И черепах нам в ту квартиру приносили. Маленьких. Двух. По черепахе на брата. Свою назвал я Жемчуг. Как зубную пасту. Очень красивое слово было — «жемчуг». Но черепахи как-то быстро заболели желтухой и исчезли куда-то. Не стало их. А до этого — были они какое-то время. А еще раньше — опять не было их.
И кролика нам напрокат давали в ту, прежнюю, квартиру. Мама с работы живого принесла! В пакете с травой, тихого такого, ниже той травы. Жил он у нас на балконе, на пятом этаже, а под балконом, в прохладных арыках, пупырчатые жабы воспевали красоту фонарного света. И жил кролик на балконе в загончике из раскладушки. Но недолго. Не выдержал общения с нами. Хвать его за хвостик — и потащили!.. А он, как шкурка какая-нибудь, раскорячится. И еще на кухне под столом какал. А мы все гадали: то ли это действительно кролик накакал, то ли это старая слепая бабушкина сестра нароняла вишневых косточек? Из варенья.
Так и вернули кролика. Пока целый и невредимый оставался.

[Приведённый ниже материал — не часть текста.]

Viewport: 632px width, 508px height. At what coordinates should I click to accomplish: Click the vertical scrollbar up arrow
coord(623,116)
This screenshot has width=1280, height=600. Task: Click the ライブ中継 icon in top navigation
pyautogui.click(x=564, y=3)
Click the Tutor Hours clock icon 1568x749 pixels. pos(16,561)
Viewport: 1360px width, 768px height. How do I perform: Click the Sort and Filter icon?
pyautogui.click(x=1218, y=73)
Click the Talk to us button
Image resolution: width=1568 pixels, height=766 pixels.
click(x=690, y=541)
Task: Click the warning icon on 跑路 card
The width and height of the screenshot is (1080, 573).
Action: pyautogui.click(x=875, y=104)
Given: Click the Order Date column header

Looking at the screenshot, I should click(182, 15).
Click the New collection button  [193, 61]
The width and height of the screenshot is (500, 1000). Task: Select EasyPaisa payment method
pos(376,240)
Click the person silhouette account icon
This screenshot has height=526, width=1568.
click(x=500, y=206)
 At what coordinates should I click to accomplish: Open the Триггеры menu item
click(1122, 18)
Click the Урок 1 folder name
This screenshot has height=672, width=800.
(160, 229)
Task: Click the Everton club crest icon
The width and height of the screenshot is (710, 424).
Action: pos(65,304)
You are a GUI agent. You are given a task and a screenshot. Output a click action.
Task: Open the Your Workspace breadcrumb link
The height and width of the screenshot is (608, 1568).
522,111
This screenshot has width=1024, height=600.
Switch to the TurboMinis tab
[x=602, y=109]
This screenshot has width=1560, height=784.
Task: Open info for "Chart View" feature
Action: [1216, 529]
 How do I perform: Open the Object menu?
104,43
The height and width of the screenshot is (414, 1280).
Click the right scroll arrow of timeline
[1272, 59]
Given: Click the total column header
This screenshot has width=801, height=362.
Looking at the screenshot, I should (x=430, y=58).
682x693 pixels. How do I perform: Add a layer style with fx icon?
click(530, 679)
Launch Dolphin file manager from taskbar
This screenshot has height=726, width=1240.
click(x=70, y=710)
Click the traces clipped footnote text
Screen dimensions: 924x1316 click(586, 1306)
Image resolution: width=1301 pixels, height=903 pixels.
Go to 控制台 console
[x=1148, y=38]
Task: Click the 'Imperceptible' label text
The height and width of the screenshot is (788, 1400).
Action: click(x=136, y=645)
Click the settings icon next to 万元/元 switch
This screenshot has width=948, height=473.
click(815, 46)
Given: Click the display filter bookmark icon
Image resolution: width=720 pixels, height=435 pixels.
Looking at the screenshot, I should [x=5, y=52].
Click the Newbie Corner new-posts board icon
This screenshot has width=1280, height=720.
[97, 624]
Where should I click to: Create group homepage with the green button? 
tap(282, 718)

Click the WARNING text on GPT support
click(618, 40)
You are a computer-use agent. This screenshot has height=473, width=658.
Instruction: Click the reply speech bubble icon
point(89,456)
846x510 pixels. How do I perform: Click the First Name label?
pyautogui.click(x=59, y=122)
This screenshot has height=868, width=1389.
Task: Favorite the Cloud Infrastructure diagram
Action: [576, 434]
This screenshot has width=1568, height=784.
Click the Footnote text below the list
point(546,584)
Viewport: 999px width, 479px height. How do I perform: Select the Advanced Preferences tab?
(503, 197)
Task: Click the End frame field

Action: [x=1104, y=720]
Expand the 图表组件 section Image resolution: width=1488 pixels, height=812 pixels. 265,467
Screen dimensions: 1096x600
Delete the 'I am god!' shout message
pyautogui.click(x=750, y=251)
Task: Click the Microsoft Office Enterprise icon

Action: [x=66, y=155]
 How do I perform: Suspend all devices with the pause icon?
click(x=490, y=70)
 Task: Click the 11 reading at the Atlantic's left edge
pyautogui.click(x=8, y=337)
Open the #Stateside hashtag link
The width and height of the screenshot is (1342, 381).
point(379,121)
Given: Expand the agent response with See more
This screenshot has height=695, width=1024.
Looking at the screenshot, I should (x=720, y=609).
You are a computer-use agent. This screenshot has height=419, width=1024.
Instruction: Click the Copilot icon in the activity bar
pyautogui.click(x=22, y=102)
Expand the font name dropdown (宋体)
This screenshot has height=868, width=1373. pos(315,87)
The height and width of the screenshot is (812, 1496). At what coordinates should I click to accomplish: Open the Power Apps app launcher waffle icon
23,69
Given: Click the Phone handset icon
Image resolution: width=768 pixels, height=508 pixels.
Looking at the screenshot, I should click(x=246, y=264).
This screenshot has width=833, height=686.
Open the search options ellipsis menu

В той квартире я был маленький. Купался вместе с братом в одной ванне с марганцовкой. Ел ватрушки, зеленый борщ и детское питание, жиденькую такую, жиденькую кашку. Болел ветрянкой и ходил весь пятнистый. Спал в железной кроватке с решеткой. Бил и кусал брата. Папа стриг нас алюминиевыми ножницами. И боялся я. Очень боялся, когда во дворе, куда выходили окна спальни, шла свадьба. Аборигены пустыни, гор и города так женились. Днем и ночью. И вечером еще. Двор хоть и большой был, а со всех сторон окружали его девятиэтажные дома. И как начнут во дворе в музыку играть — так словно это у тебя в кроватке, за железными прутьями женятся. Говорят, у них там барана резали. Ревут их длиннющие трубы, а кажется, что это баран тот кричит, которого изо всех сил режут. А они все ревут — и не режется никак баран. А без этого — никак нельзя жениться.
По квартирам ночью ходил
В той квартире я однажды очнулся — и больше не пропадал никуда. Это вроде как из глубокой глубины вынырнуть. Навсегда! До этого только глотки воздуха делал, а тут — ррраз! и все… Как будто в темной темноте раньше ползал — и вдруг весь вышел на свет — а тебя братец в распашонках, с соской во рту за волосы — и об пол, об пол головой. За то, что желтого игрушечного цыпленка отнял, того, который потом женой Гоши-попугая стал. За то, что погремушкой не дал досыта нагреметься. И кубики по ковру рассыпаны…
А до этого — что? До этого — где? Во дворе дедовского домика. Одноэтажная лачуга, вход через кухню, внутри — комнаты анфиладой. А во дворе, под навесом, пируют. Оба деда. Живые. Две бабушки. Мама-папа. Дяти-тети. Друзья-товарищи. Наливают домашнего вина. Разговаривают о чем-то, а я — не понимаю! Не могут они еще по-человечески разговаривать. Только отдельные слова выговаривают, а ведь большие такие, просто огроменные! Вытянутый садик, длинный садик, увитый виноградником, уходит вдоль дома. Где кончается он — не видно. Зелено там, свежо. А гости — шумят. А на табуретке, выкрашенной в оранжевый цвет, стоит клетка с кроликом. Не клетка даже — сетка. Ему там тесно. Братец его — в пироге.
И тут из дома выходит дед. Тот самый, что всю жизнь вспоминал о степи, в которой около моря родился, и делал из бронзы, из камня, из вещества — делал больших усатых дядек, а из глины и дерева — маленьких голых тетек. Дает он мне теперь морковку, чтобы я угостил кролика. Оранжевую морковку, прямо как табуретка. А в кролике — сетка. А в сетке — клетка.